Battery has been replaced twice, and it tests good. I only have two cables going to the negative side of the battery. The heaviest gauge cable connects to the body. Haven't been able to successfully trace the smaller-gauge cable but it runs down under the body somewhere.
As has already been suggested, connect the heavy cable to the engine/transmission - this is the starter return - if it is not connected correctly (or at all) it will typically cause problems starting rather than charging the battery - but it is one possible cause of your problem.
The heavy-gauge wire off the starter connects directly to the clamp on the positive side of the battery, no fuse or anything in line. I've used a voltmeter to verify continuity between the lug on the alternator and the positive clamp. Checked the ground resistance between the negative battery terminal and the outside of the alternator casing.

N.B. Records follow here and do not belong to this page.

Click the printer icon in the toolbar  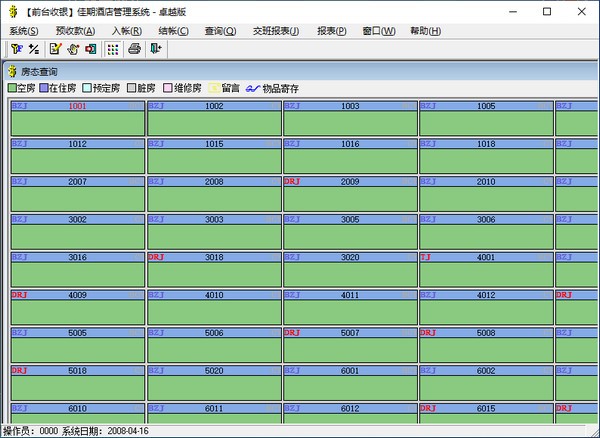click(136, 49)
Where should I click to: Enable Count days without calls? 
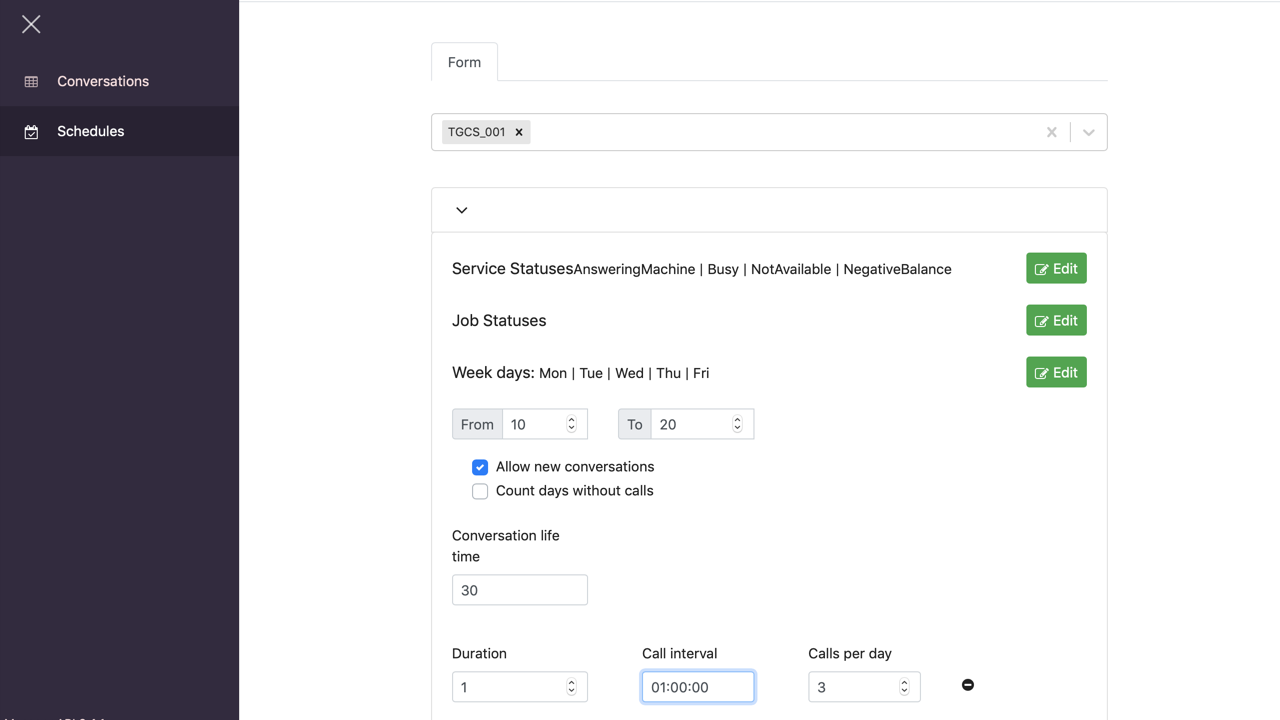480,491
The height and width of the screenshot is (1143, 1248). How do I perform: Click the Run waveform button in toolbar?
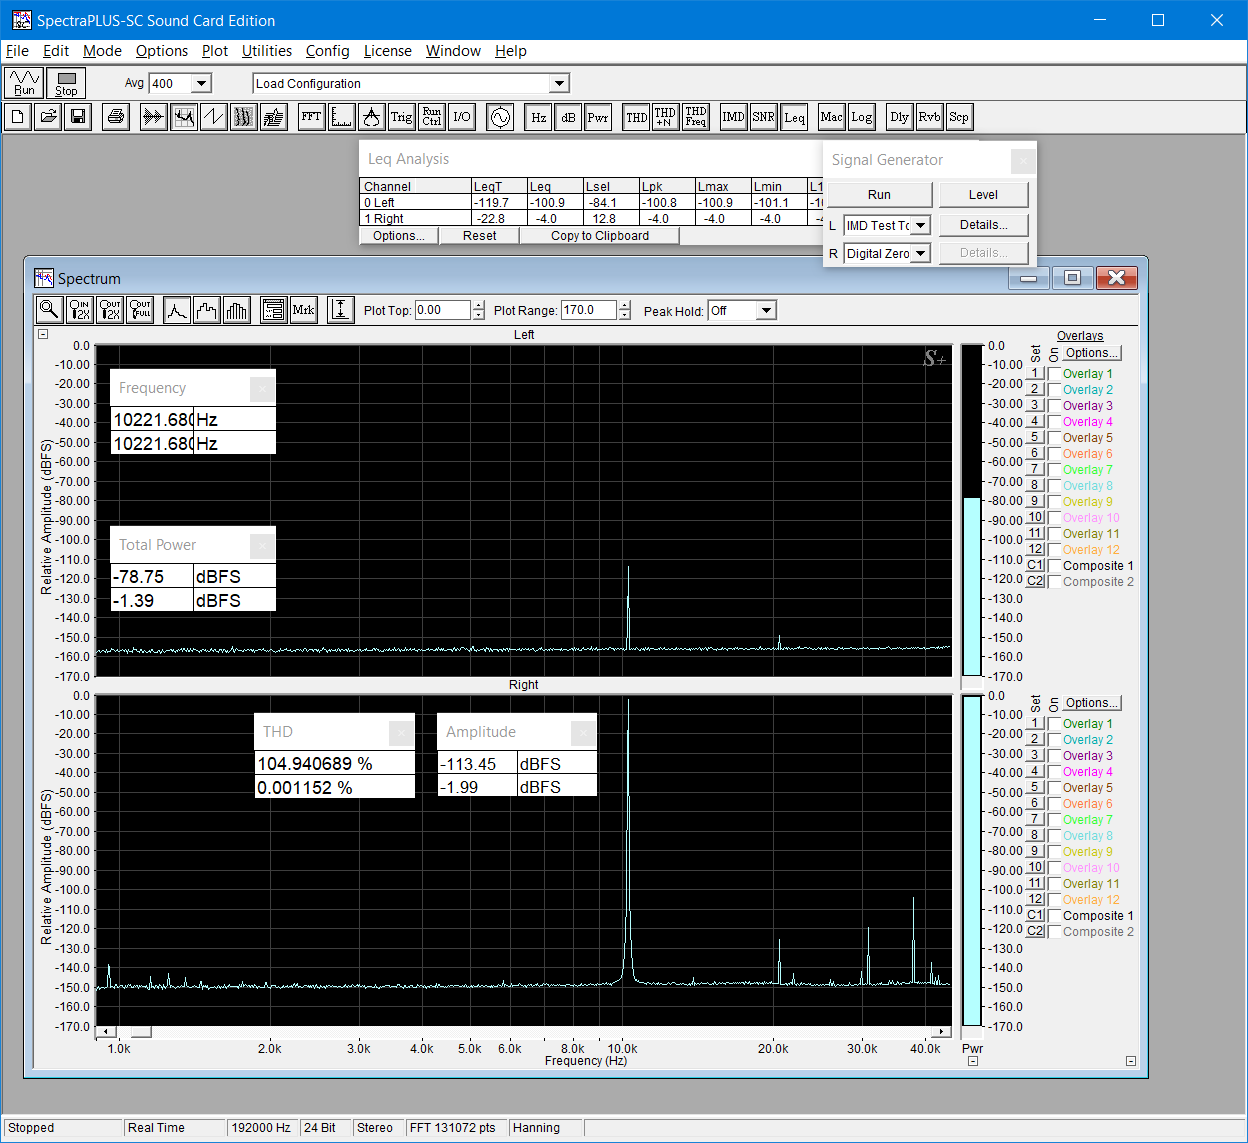pyautogui.click(x=24, y=83)
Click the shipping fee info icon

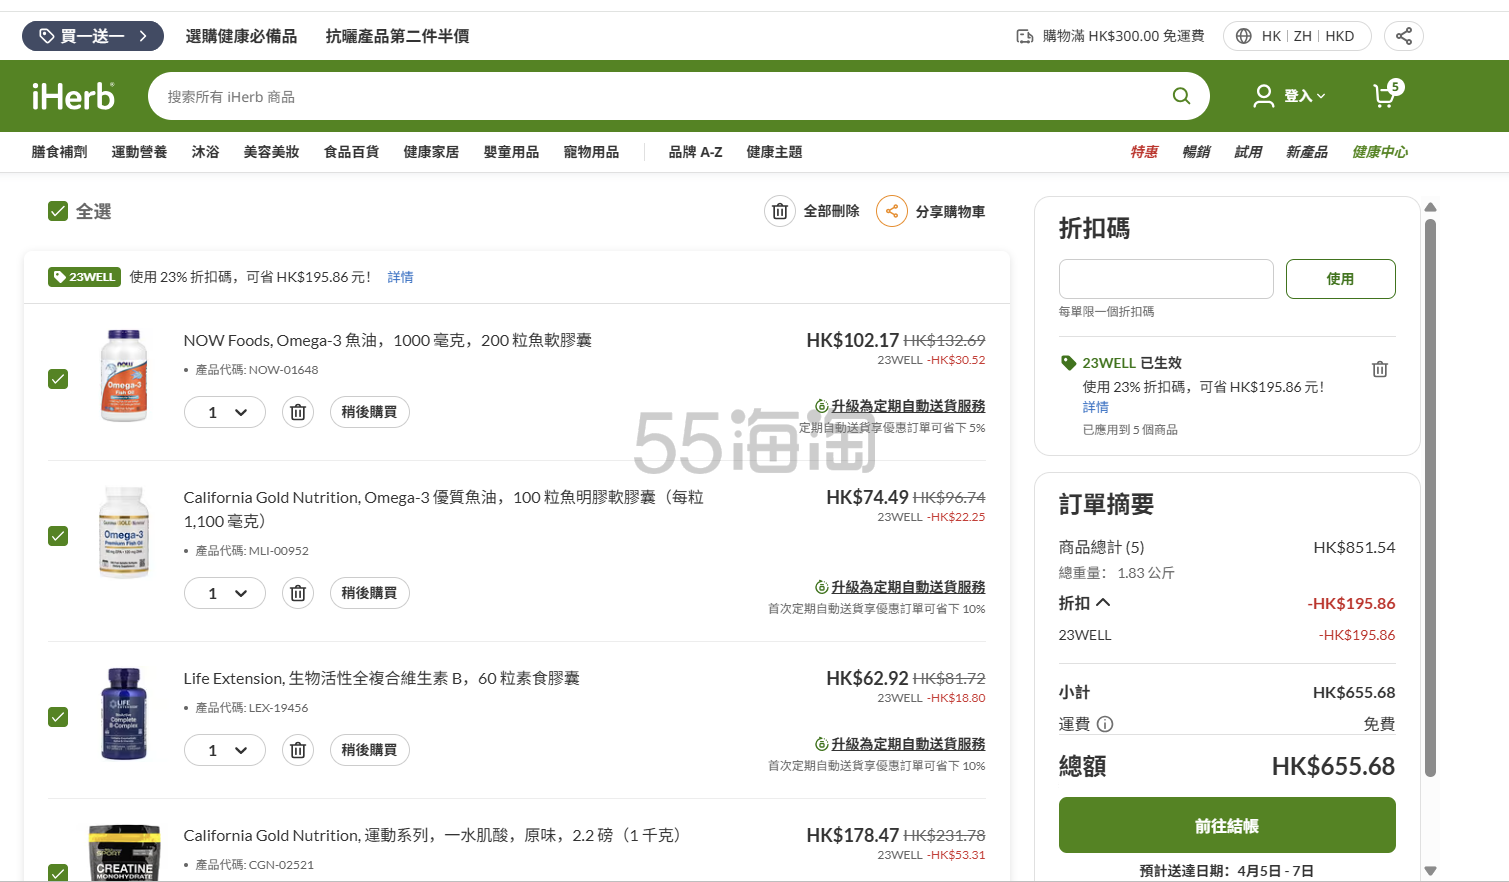pos(1105,724)
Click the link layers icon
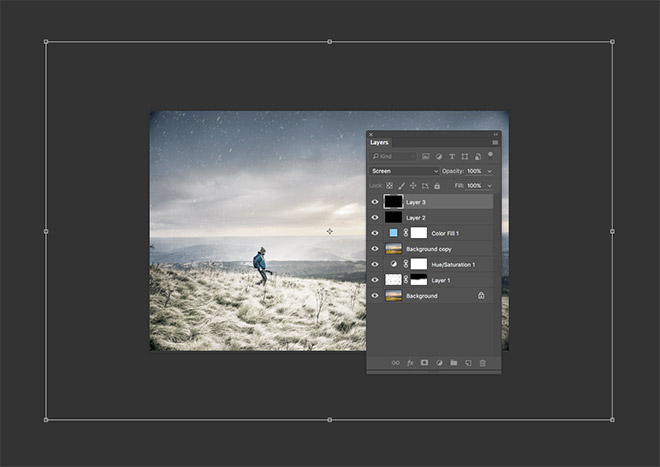 [395, 363]
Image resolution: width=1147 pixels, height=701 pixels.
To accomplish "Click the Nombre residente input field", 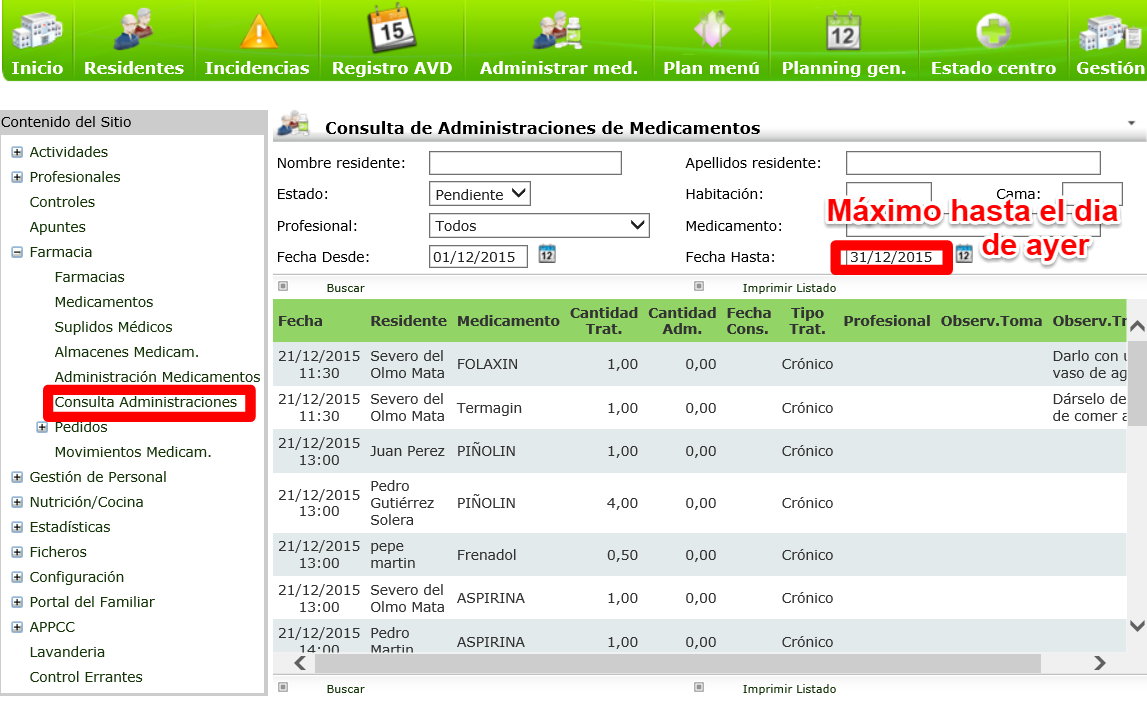I will pyautogui.click(x=525, y=163).
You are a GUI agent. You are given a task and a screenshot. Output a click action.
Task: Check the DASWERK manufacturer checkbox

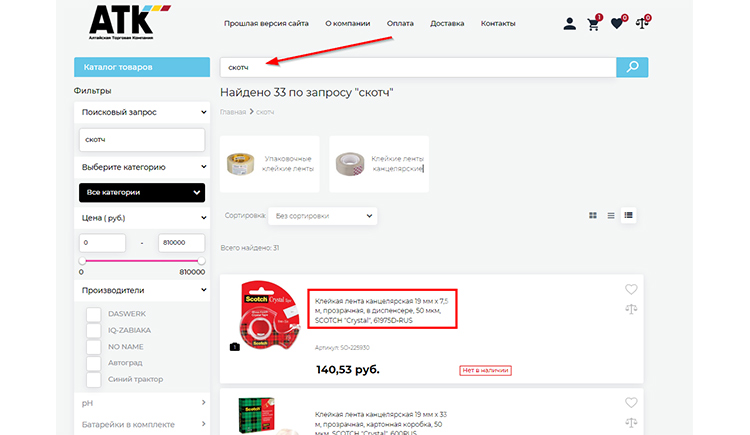point(93,315)
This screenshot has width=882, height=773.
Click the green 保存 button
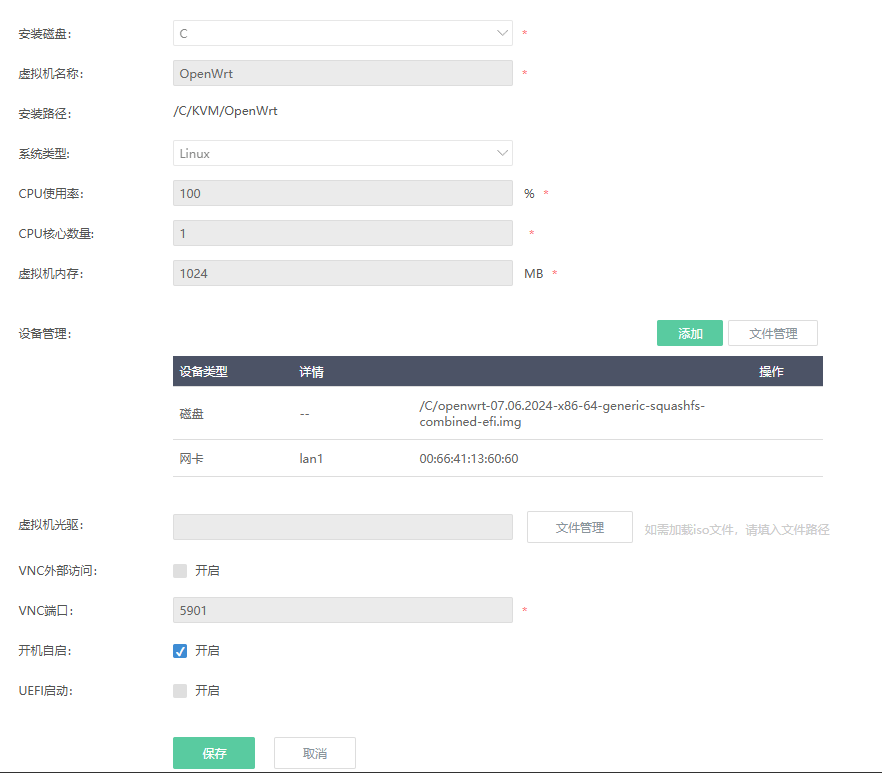coord(213,753)

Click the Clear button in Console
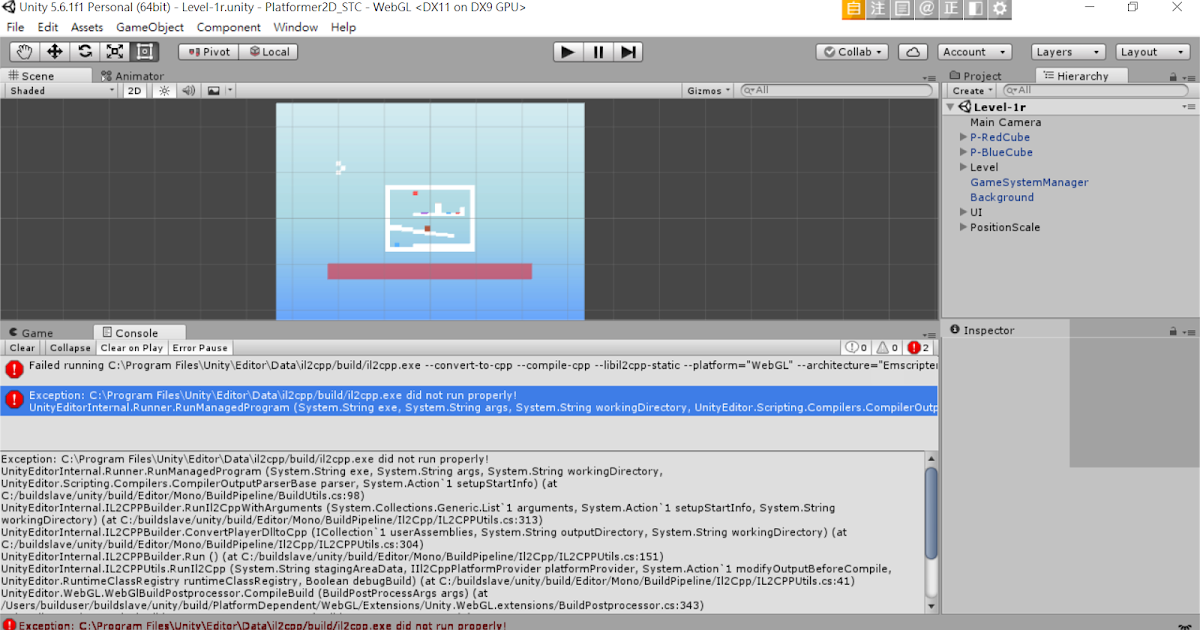click(x=21, y=347)
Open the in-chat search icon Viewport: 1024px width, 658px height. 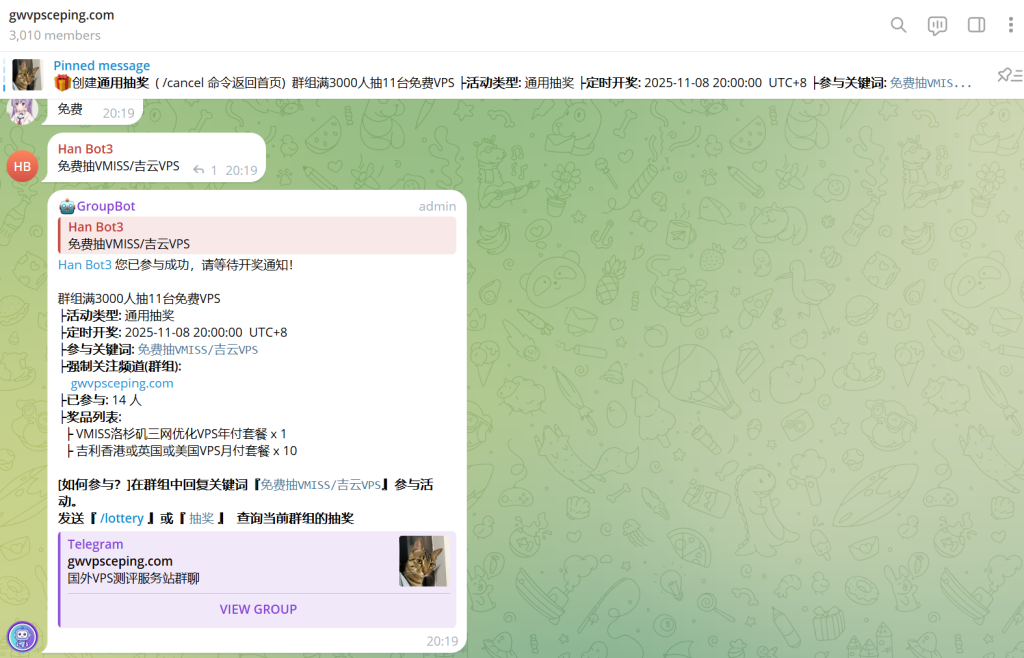[x=897, y=25]
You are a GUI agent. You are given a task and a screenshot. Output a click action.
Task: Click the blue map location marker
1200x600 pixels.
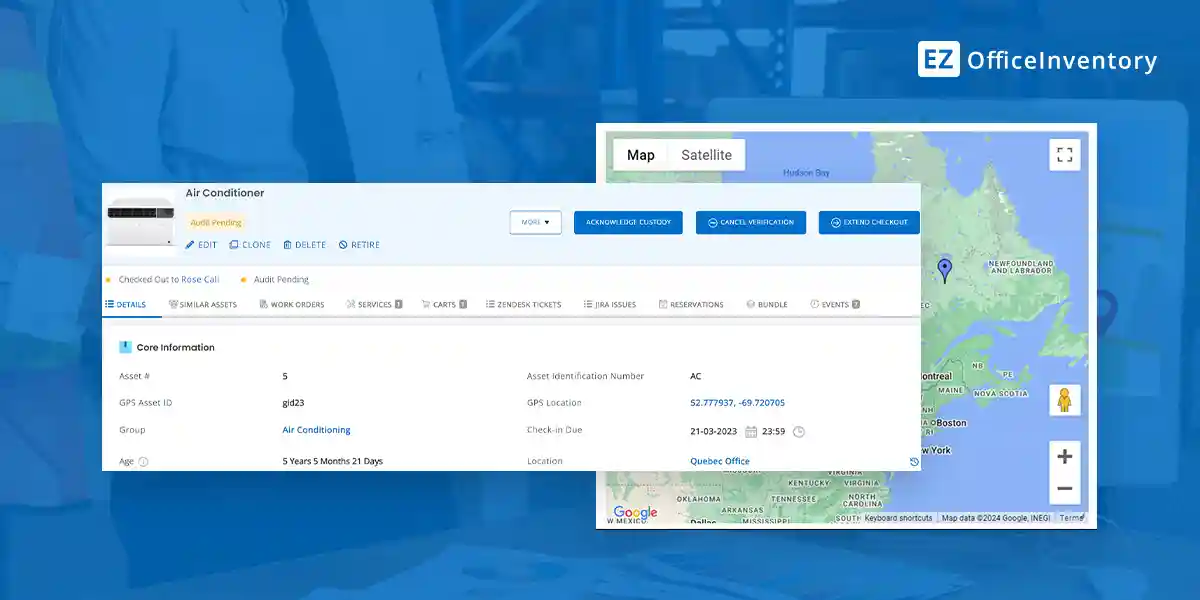pos(944,270)
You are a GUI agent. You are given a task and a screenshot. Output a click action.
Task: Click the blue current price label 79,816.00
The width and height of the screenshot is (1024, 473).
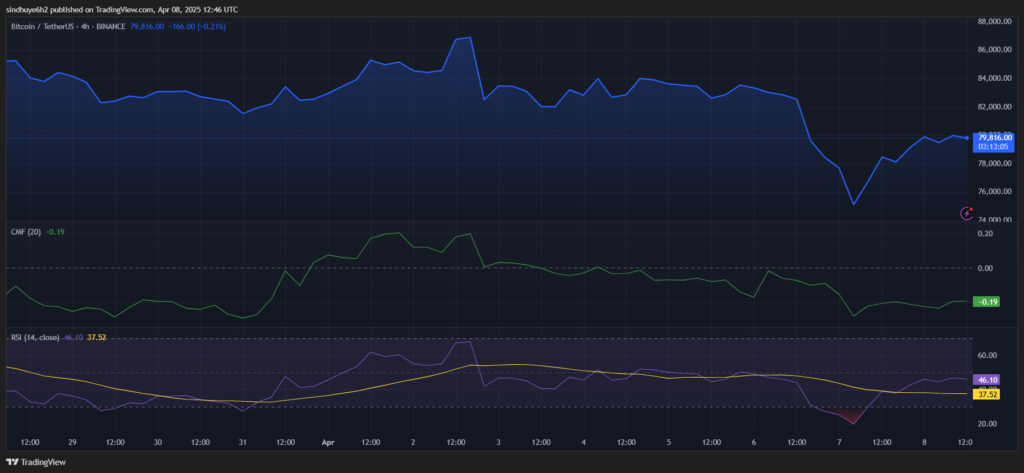[x=995, y=137]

Get as close to zero as my meter reads so there should be good positive and negative connections back to the alt.
Lets not get confused between the starter and the alternator - from the factory, the starter main feed
always connects directly to the battery, the alternator output may or may not connect directly and more often than not, does not.
Also continuity is one thing, conductivity is another - connect a digital volt meter set for volts positive lead to the battery positive lug, negative lead to the starter's battery connection and then crank the engine. You've got continuity but I'll bet the voltage drop across that piece of cable surprised you.
Seems to me that for the voltage to be going as high as it does, but with insufficient current to charge the battery that the problem has got to be either in the alternator or in the regulator.
If I'm not mistaken the regulator is inside the alternator - and you said you already had that checked - it is possible to have one or more bad diodes in the diode rectifier bridge that will create a situation where the alternator can develop the required voltage and still be unable to deliver sufficient current.
A good battery going dead overnight is more likely to be the result of some sort of drain, a lamp left on or similar - the last time I had it happen it was my power amp not turning off when the head unit was shut down.
Connect a lamp in between the battery positive lug and the lead - if it lights you have a load drawing current, pull the fuses one by one until you find which circuit is causing it - some drain is normal, ECU, clocks, head unit radio presets, etc.